Benarkah aku adalah benda pusaka? Aku tak salah mendengar ucapan mama Grace kan? Lantas mengapa aku hanya menjadi sebuah puzzle kayu jika aku ditakdirkan untuk menemani Grace? Entahlah, lagi pula aku tak dapat meminta mama Grace untuk mengulangi ucapannya.
“Tunggu Grace! Kenapa kau meninggalkanku begitu saja?” teriakku begitu Grace berbalik badan meninggalkan kamar. Ah, sudahlah! Aku tak tahu kapan Grace akan bermain denganku lagi. Kini aku terkurung di dalam laci bersama diary milik Grace.
Hembusan angin tiba-tiba membuyarkan lamunanku. Sebelumnya aku tak pernah merasakan angin seperti ini. Begitu aku menoleh terlihat benda-benda beterbangan bagai daun kering, aku mengernyit seraya menerka-nerka benda macam apa itu. Aku terus memfokuskan penglihatanku dan terlihatlah beribu bahkan berjuta alfabet bagai burung-burung membentuk formasi. Aku masih tak percaya dengan apa yang kulihat, lama kelamaan kumpulan alfabet itu dapat kubaca, dan ternyata itu adalah isi diary milik Grace.

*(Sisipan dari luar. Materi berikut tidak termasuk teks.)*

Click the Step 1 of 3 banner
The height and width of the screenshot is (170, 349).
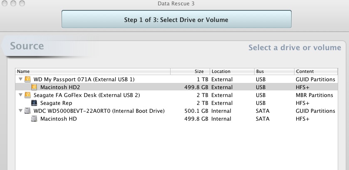(176, 19)
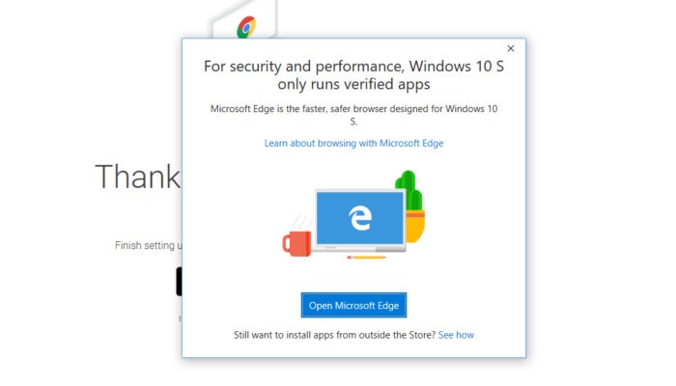Click the dialog heading about verified apps

click(x=353, y=74)
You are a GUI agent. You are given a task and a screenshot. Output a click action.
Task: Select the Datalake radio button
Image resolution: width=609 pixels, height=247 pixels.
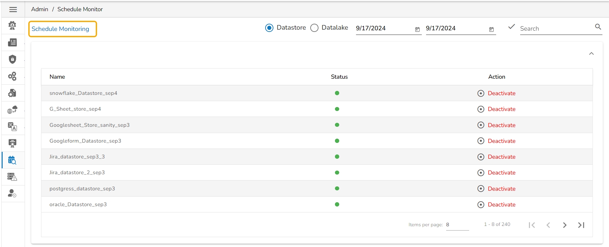pyautogui.click(x=314, y=28)
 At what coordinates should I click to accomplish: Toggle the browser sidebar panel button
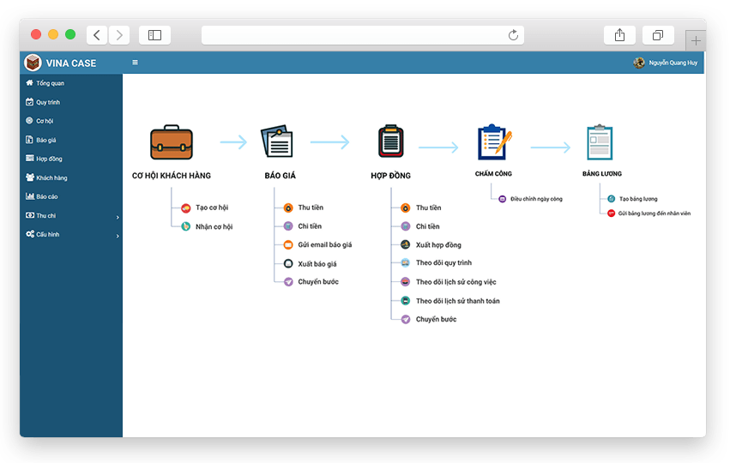(154, 35)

“Tuhan, apakah ini pertanda adanya harapan bagiku untuk jadi manusia?” bisikku seraya terus membaca alfabet yang terususun dengan sempurna. Sesekali aku tersenyum bahkan tertawa membaca isi diary milik Grace, meski aku bukan manusia tapi dengan membacanya aku seolah hidup menjadi manusia.
***
(Grace) Embun pagi telah musnah tersinari mentari, aku terbangun dari tidur mencium aroma roti panggang yang menggoda hingga perutku berguruh mendorongku menuju ke ruang makan. Aku mendapati ayah terburu-buru berangkat bekerja dia masih mengunyah makanannya saat tengah mengenakan sepatu, kurasa ini bukan waktu yang tepat untuk bertanya jadi aku tutup mulut saja.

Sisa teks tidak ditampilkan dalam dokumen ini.